** Start **
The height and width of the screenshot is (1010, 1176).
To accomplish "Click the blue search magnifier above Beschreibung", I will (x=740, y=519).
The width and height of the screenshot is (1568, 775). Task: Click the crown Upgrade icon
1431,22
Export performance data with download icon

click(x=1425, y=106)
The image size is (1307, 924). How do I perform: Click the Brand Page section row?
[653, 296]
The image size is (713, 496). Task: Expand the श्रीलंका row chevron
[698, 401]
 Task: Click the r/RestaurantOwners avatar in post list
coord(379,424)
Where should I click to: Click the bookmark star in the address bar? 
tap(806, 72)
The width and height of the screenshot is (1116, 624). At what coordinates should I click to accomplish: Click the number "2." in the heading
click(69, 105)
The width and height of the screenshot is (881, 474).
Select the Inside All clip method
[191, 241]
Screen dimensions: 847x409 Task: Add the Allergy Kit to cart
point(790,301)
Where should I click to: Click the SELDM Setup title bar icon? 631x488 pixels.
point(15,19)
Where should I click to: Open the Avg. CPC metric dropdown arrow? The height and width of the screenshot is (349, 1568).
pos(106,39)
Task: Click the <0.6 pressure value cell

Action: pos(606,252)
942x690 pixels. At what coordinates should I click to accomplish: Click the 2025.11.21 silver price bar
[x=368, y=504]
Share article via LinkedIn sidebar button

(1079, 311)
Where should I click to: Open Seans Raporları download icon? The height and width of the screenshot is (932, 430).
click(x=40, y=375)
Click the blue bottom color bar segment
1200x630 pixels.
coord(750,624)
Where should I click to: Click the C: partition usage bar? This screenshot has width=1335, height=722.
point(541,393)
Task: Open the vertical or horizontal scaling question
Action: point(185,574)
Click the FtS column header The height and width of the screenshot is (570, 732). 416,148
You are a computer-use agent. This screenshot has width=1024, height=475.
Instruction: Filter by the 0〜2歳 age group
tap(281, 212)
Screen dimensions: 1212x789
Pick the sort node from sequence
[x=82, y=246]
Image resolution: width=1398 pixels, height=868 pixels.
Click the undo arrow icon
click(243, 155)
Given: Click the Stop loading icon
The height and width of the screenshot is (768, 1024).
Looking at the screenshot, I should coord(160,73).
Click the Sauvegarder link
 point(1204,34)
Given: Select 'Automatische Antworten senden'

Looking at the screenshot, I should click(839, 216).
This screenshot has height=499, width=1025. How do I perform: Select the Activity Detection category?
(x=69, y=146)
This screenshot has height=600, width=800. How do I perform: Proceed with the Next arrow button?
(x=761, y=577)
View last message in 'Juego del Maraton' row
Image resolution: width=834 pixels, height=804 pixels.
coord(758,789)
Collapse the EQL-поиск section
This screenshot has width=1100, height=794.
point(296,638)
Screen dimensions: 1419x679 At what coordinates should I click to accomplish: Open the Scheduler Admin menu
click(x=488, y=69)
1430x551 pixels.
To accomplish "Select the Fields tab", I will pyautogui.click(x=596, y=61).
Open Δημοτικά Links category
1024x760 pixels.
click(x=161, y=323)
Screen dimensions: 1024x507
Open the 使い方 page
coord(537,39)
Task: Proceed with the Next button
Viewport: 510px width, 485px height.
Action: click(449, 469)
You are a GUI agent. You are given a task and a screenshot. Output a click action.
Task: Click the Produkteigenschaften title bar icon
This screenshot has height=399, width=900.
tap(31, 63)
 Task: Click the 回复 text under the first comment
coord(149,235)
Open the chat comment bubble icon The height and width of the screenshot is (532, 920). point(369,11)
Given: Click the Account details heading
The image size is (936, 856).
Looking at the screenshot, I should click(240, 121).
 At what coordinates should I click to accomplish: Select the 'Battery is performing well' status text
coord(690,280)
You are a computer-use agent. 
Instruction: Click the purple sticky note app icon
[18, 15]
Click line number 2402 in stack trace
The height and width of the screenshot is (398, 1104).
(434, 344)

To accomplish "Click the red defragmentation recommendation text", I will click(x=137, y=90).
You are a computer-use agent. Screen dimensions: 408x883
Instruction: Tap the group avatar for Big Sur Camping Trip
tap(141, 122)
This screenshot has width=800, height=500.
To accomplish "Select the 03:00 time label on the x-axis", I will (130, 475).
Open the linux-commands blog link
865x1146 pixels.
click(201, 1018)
** End **
■ PROBLEM TO WORK ON
Copy out everything from the line with "Open the chat" down to the end of the material, keeping every character unchanged.

■ WRITTEN REPLY
Open the chat comment bubble icon The height and width of the screenshot is (532, 920). point(369,11)
Given: Click the Account details heading
The image size is (936, 856).
Looking at the screenshot, I should click(240, 121).
 At what coordinates should I click to accomplish: Select the 'Battery is performing well' status text
coord(690,280)
You are a computer-use agent. 
Instruction: Click the purple sticky note app icon
[18, 15]
Click line number 2402 in stack trace
The height and width of the screenshot is (398, 1104).
(434, 344)

To accomplish "Click the red defragmentation recommendation text", I will click(x=137, y=90).
You are a computer-use agent. Screen dimensions: 408x883
Instruction: Tap the group avatar for Big Sur Camping Trip
tap(141, 122)
This screenshot has width=800, height=500.
To accomplish "Select the 03:00 time label on the x-axis", I will (130, 475).
Open the linux-commands blog link
865x1146 pixels.
click(201, 1018)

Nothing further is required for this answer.